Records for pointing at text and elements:
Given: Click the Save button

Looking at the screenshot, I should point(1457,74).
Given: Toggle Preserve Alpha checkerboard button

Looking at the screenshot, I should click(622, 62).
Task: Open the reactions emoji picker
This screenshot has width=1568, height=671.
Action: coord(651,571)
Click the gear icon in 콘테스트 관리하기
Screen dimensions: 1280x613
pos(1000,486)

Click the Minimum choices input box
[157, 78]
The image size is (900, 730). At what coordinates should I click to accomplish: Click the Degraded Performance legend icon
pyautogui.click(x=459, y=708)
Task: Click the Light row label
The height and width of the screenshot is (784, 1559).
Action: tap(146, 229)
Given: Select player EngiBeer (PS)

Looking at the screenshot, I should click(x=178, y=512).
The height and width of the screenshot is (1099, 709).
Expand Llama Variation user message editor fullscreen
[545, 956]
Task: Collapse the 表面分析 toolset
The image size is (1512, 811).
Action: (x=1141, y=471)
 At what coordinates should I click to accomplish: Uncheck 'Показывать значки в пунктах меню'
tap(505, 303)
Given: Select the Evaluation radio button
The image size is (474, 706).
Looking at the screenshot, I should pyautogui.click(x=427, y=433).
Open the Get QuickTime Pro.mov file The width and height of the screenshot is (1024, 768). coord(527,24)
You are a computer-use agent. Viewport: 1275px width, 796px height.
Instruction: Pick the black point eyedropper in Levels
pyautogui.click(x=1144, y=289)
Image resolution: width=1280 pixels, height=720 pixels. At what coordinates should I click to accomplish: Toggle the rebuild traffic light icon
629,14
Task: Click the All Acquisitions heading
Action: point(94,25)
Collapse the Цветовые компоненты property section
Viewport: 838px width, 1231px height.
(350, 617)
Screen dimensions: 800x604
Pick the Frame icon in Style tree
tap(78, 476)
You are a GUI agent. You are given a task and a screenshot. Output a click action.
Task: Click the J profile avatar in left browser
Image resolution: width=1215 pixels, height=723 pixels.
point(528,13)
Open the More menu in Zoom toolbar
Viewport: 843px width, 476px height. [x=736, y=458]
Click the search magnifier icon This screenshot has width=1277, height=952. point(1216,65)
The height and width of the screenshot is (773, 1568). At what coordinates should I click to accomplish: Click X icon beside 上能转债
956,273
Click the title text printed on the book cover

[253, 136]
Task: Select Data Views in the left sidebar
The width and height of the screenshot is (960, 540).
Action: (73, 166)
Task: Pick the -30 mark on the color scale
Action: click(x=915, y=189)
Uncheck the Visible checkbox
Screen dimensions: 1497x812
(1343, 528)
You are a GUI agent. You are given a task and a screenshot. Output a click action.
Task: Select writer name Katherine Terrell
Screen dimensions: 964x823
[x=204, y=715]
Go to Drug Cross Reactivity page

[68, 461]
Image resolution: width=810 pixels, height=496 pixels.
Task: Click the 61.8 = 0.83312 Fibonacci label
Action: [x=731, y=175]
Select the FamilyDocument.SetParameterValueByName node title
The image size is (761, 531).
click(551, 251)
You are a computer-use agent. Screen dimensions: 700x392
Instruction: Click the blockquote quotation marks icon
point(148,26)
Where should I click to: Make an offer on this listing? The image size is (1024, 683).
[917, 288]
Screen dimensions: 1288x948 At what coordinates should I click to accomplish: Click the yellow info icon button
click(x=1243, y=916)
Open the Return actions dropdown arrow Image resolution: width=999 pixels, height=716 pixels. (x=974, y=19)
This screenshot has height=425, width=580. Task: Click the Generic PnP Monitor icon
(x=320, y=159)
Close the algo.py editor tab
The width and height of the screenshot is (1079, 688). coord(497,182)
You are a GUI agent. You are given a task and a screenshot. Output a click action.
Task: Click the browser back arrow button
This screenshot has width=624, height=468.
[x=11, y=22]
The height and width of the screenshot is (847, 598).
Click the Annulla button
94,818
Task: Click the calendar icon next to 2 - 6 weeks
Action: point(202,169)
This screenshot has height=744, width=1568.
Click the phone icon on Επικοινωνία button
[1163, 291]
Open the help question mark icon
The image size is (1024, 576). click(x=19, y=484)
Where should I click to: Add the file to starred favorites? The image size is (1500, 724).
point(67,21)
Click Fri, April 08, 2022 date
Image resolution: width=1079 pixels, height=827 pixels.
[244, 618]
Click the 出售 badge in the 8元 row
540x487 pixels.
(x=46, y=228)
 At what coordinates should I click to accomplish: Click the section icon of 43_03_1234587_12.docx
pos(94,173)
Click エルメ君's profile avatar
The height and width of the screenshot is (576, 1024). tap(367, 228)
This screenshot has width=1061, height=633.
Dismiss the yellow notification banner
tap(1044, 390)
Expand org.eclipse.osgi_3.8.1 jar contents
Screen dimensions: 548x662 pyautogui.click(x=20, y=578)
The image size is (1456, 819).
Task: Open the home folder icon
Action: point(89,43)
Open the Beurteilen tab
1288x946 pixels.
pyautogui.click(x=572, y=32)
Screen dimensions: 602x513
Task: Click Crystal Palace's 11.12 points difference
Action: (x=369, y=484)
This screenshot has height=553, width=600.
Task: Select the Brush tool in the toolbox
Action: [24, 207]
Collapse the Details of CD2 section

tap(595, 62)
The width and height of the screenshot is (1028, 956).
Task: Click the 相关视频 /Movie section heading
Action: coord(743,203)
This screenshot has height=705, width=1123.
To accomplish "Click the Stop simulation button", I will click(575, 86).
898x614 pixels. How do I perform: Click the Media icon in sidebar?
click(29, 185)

**What the exercise asks**
Copy the records word for word, from their first line through the line that contains "should pyautogui.click(x=427, y=433).".

**Full output**
Given: Click the Save button

Looking at the screenshot, I should point(1457,74).
Given: Toggle Preserve Alpha checkerboard button

Looking at the screenshot, I should click(622, 62).
Task: Open the reactions emoji picker
This screenshot has width=1568, height=671.
Action: coord(651,571)
Click the gear icon in 콘테스트 관리하기
Screen dimensions: 1280x613
pos(1000,486)

Click the Minimum choices input box
[157, 78]
The image size is (900, 730). At what coordinates should I click to accomplish: Click the Degraded Performance legend icon
pyautogui.click(x=459, y=708)
Task: Click the Light row label
The height and width of the screenshot is (784, 1559).
Action: tap(146, 229)
Given: Select player EngiBeer (PS)

Looking at the screenshot, I should click(x=178, y=512).
The height and width of the screenshot is (1099, 709).
Expand Llama Variation user message editor fullscreen
[545, 956]
Task: Collapse the 表面分析 toolset
The image size is (1512, 811).
Action: (x=1141, y=471)
 At what coordinates should I click to accomplish: Uncheck 'Показывать значки в пунктах меню'
tap(505, 303)
Given: Select the Evaluation radio button
The image size is (474, 706).
Looking at the screenshot, I should pyautogui.click(x=427, y=433).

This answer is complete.